В выходной день, 12-го, мы с Ганькой уговорились поехать на дачу. Еще у Никитских ворот я увидел его из трамвая. Это было удачным совпадением, и дальше мы поехали вместе. Воздух был прекрасный, свежий и чистый. В Бору тихо, народу мало. Река еще не замерзла. Скоро пришел Петух, мы долго валандались во дворе, часа три, болтали, бегали.
– Эй, ребята! – это Вовка Берман. – Идем кататься на лыжах!
– Пошли! – обрадовались мы.
Мы вышли на проселочную дорогу, наполовину засыпанную снегом. Изредка попадались заледенелые лужи, и мы со смехом катались на них.

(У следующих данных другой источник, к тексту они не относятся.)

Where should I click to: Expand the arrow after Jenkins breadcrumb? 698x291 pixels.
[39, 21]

– Ребя! Вон озеро! – закричал вдруг Вовка, и мы увидали белую полоску, видневшуюся метрах в ста от нас.
Мы припустились и скоро оказались на берегу озера. Лед оказался тонкий и трещал, но мы трое – Ганька, Вовка и я решили добраться до ближних островов.
Петух трусливо остался на берегу.
Лед трещал, но мы шли.
И вот вдруг неожиданно мы очутились все втроем на маленьком острове. Он был так мал, что нам, чтоб не упасть, пришлось уцепиться друг за друга. Мы еле удерживали равновесие. Петух на берегу издавал вопли ужаса. Да мы и сами все похолодели от страха.
Так мы стояли минуты две, судорожно вцепившись в пальто друг друга. Потом Вовка изловчился и перепрыгнул на соседний остров. Тогда дело пошло веселее, и мы перебрались на берег.
– Лыжи! – вдруг воскликнул Ганька.
– А вот и мне! – закричал Вовка, и они начали надевать на ноги доски с проволочными креплениями.
– А мне? – проговорил я, беспомощно оглядываясь кругом.
– Да вот!
– Верно!
Вооружившись лыжами, мы пересекли озеро поперек. Лед подозрительно скрипел и иногда, когда он особенно вдруг сильно начинал трещать, то поневоле содрогаясь, застываешь на месте и, затаив дыхание, ждешь.